*The task*:
Leaving out the pictures, output the lines from the one that contains "Given: Toggle the 显示停用商品 checkbox" through the end of the material, exactly as they stand.
---
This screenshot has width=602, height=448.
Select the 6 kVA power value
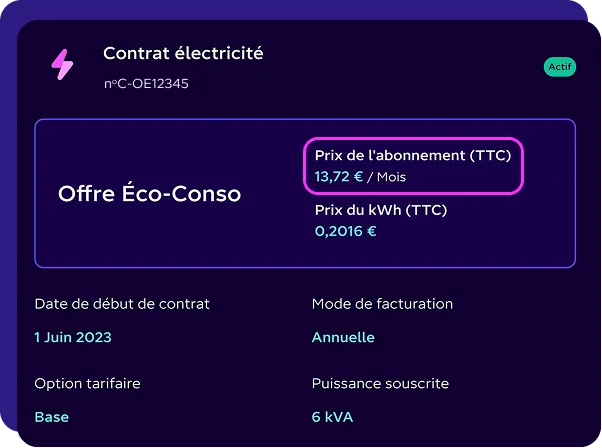pyautogui.click(x=332, y=417)
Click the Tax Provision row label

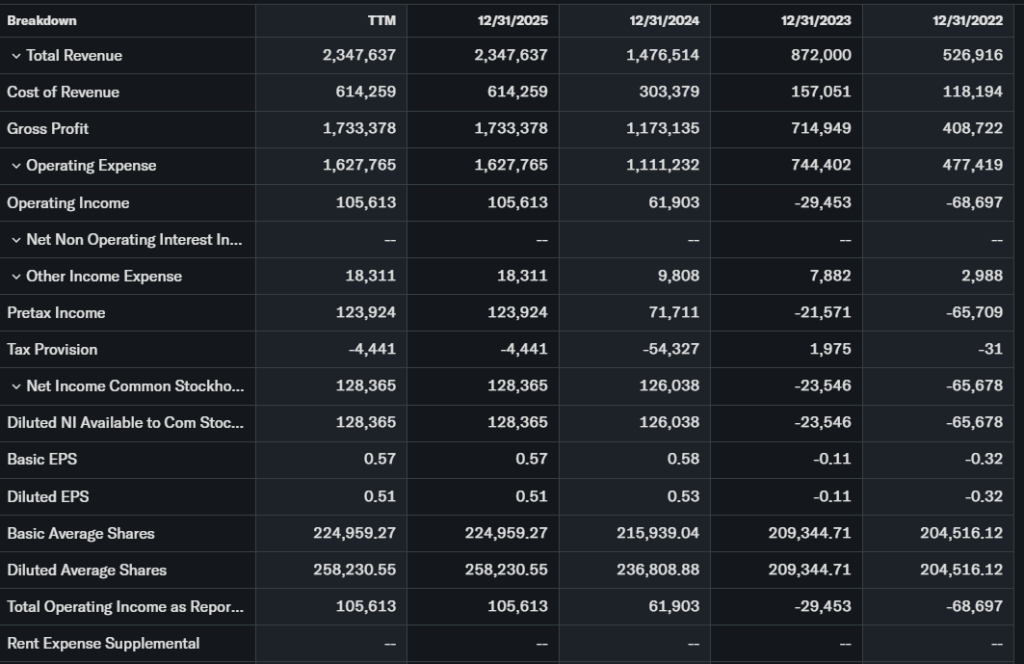(x=52, y=350)
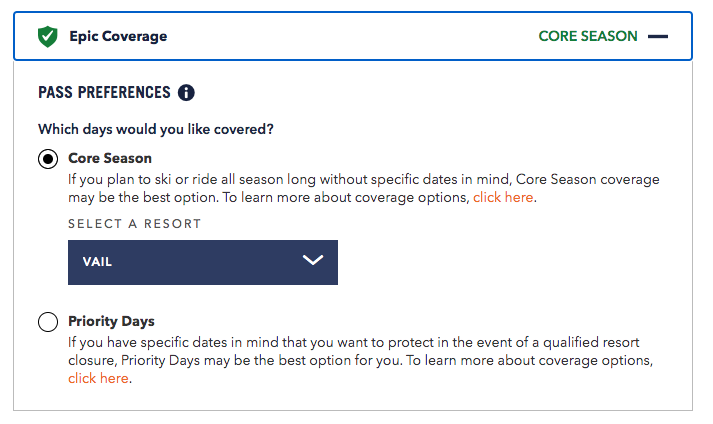Viewport: 713px width, 424px height.
Task: Select the Priority Days radio button
Action: tap(48, 322)
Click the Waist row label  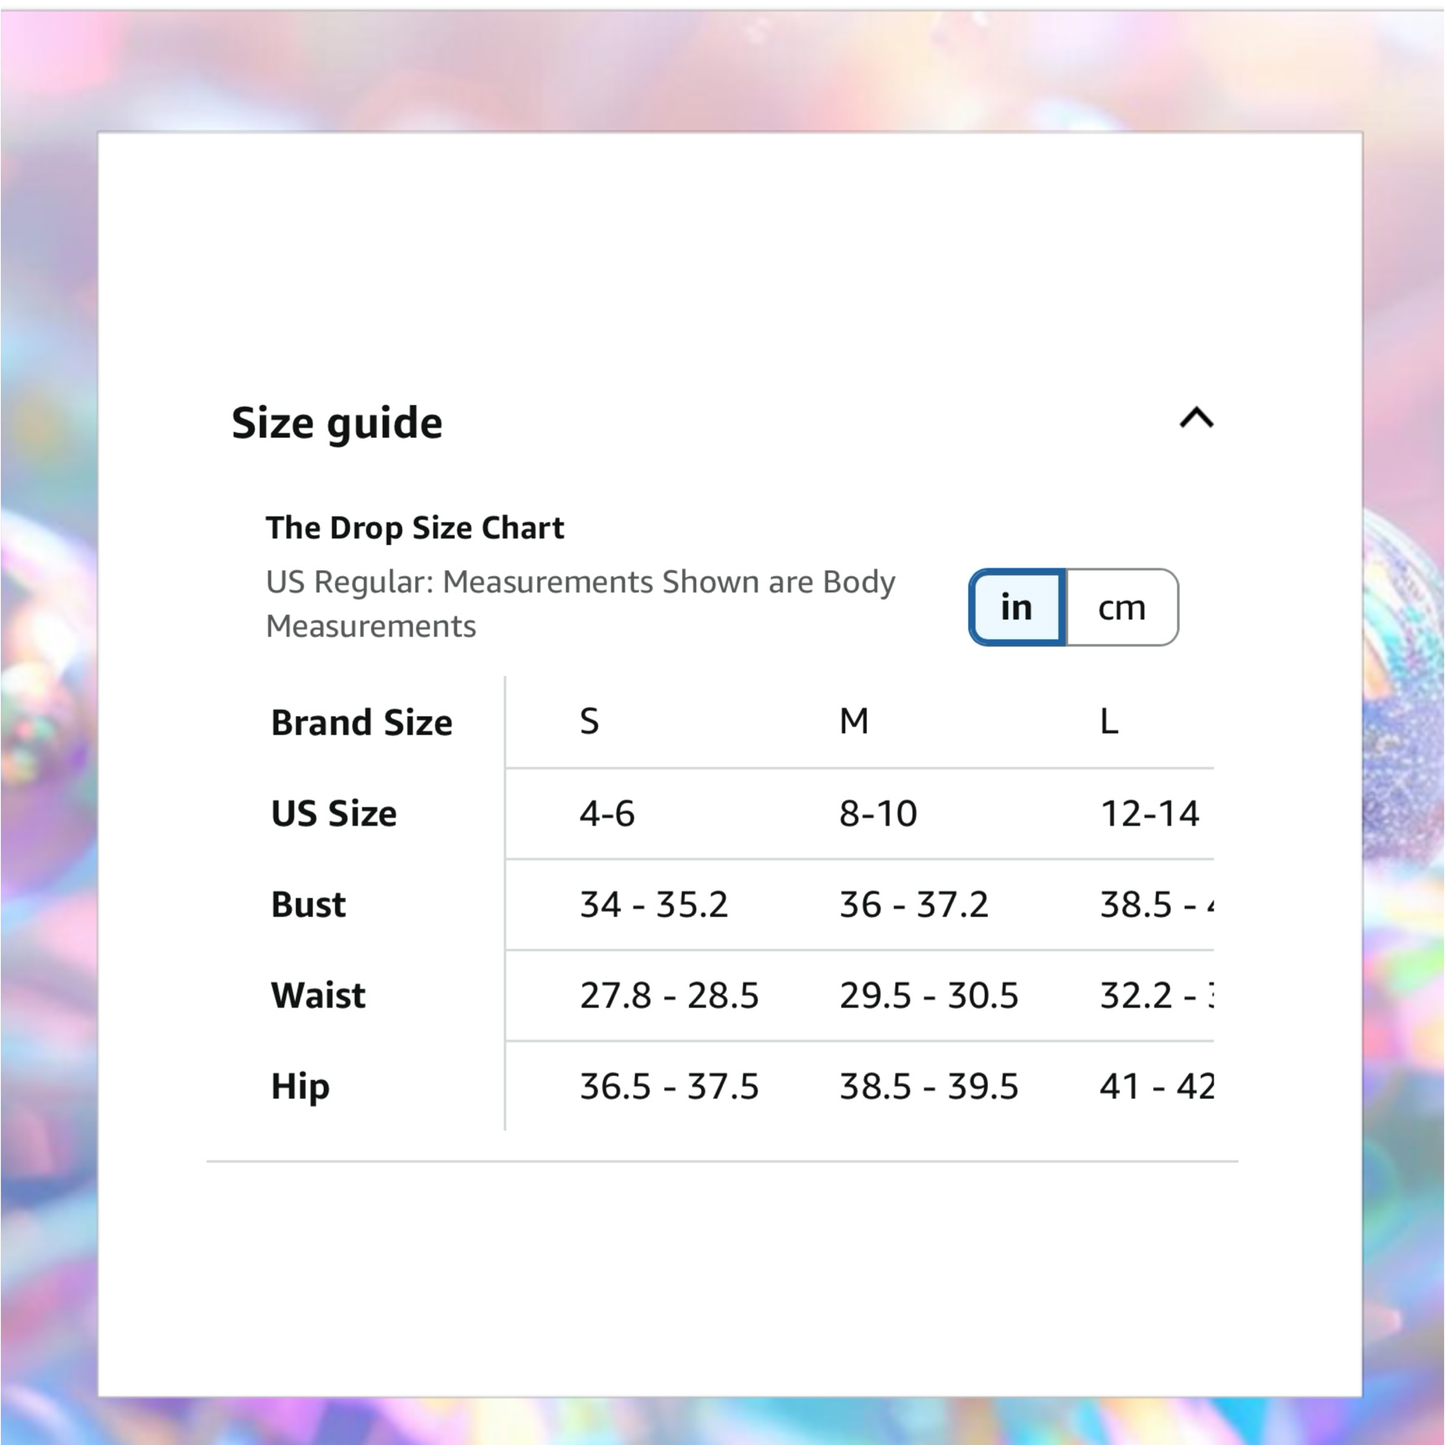[319, 995]
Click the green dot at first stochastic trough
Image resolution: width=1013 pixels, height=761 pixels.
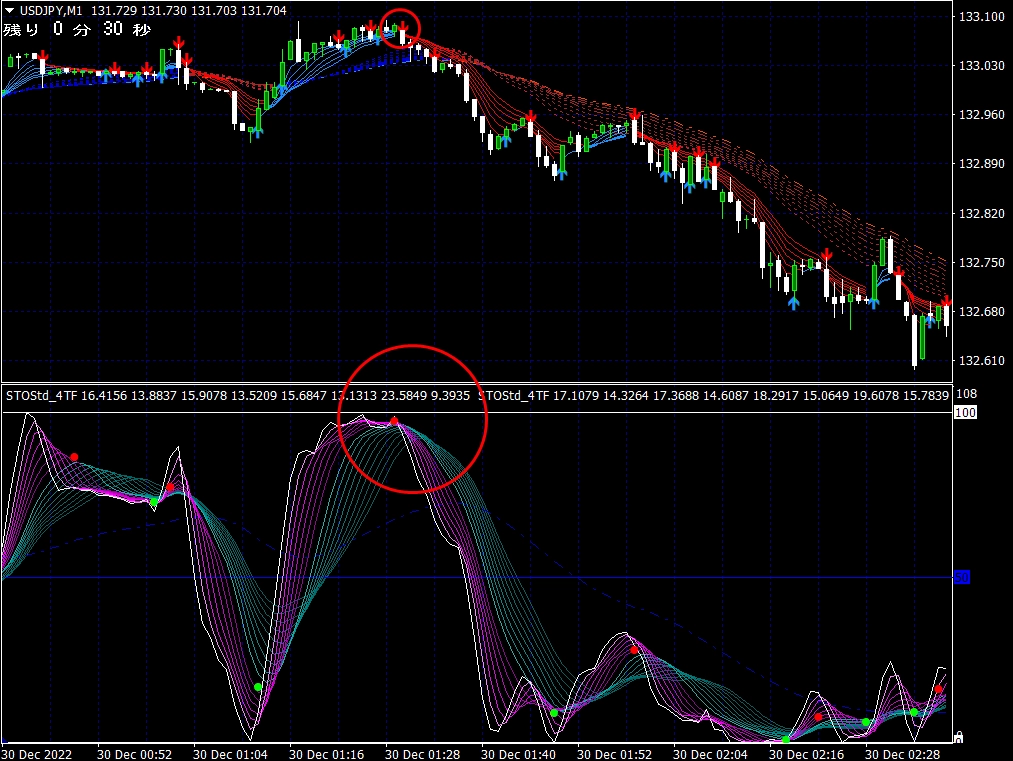tap(258, 687)
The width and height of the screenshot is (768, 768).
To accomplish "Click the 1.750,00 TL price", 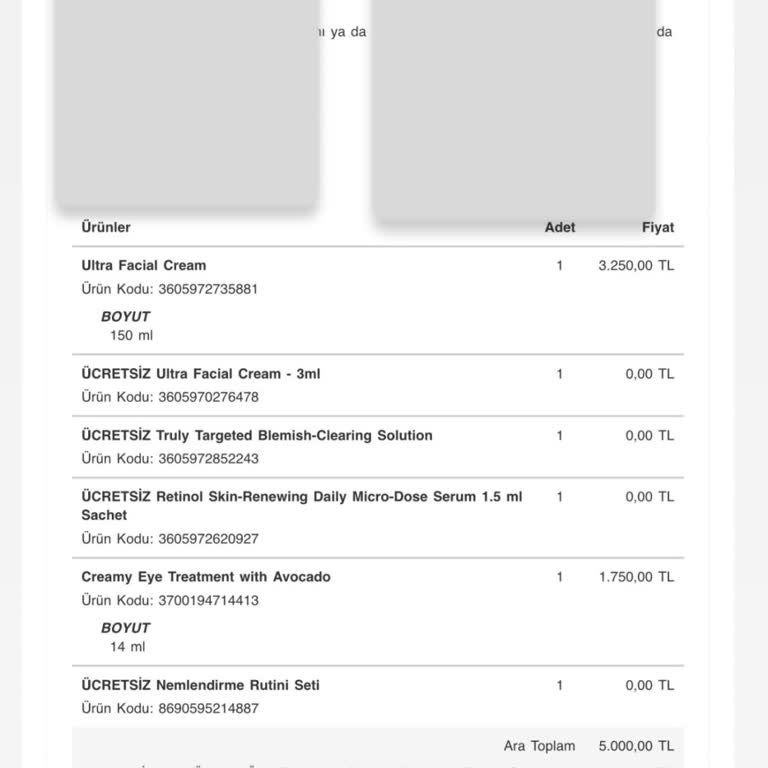I will (x=636, y=577).
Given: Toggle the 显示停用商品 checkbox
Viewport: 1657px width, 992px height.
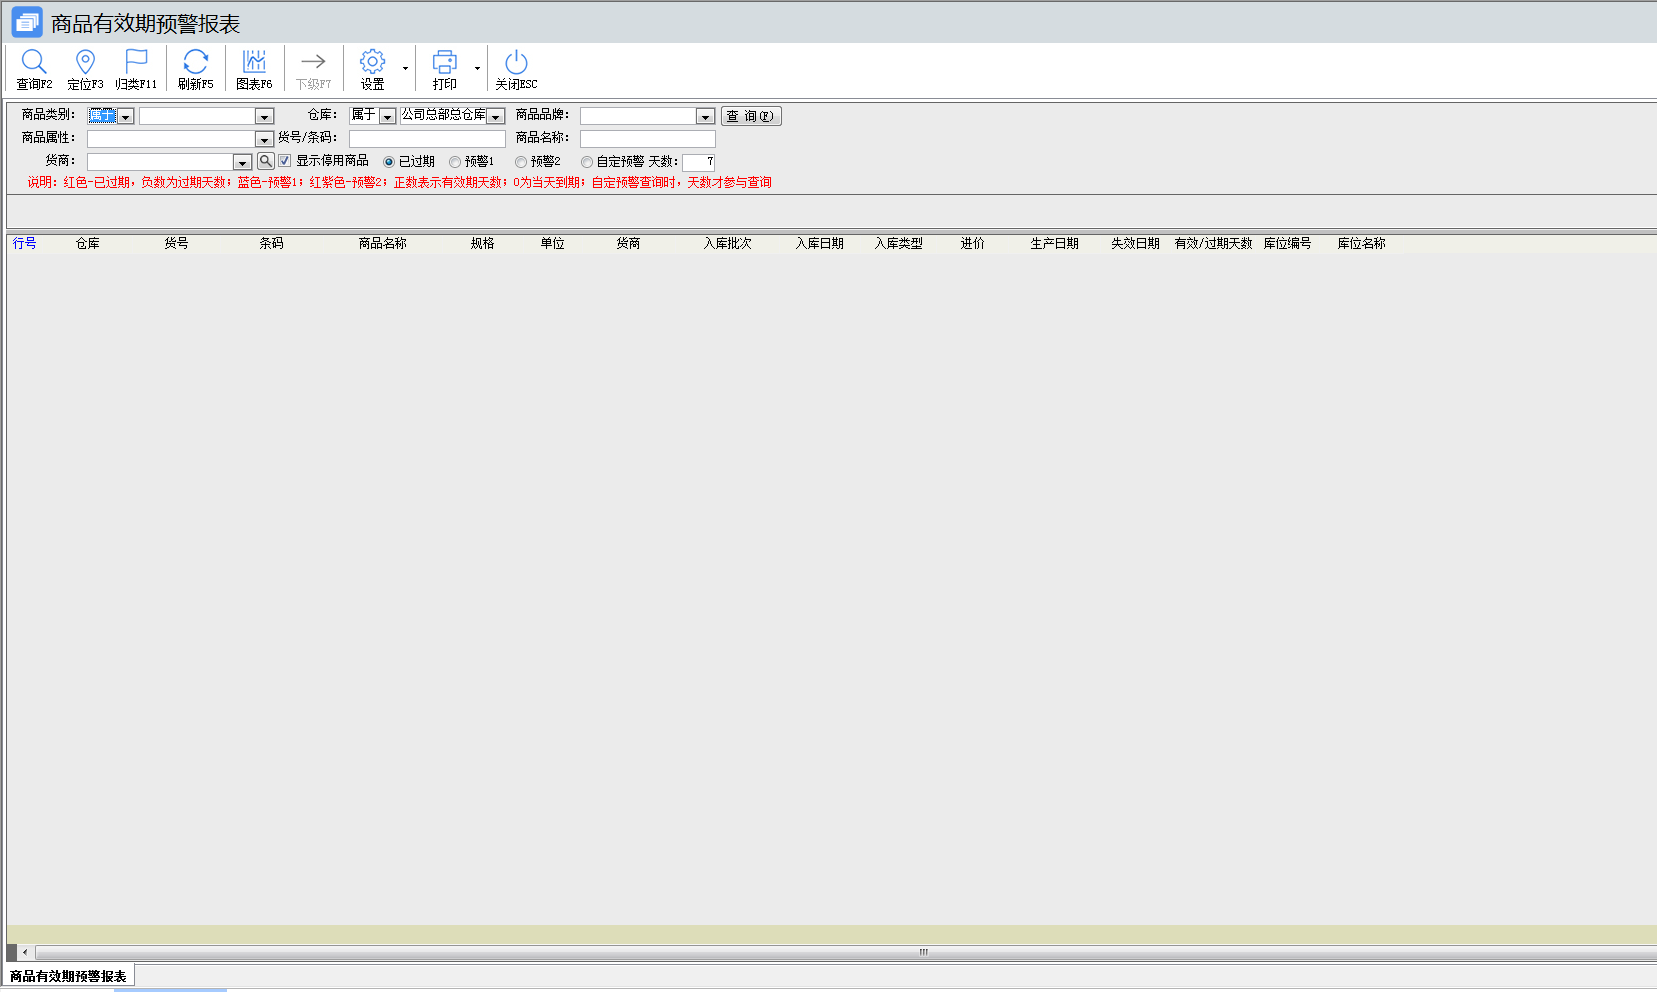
---
*Reply*:
Given: Toggle the 显示停用商品 checkbox
Viewport: 1657px width, 992px height.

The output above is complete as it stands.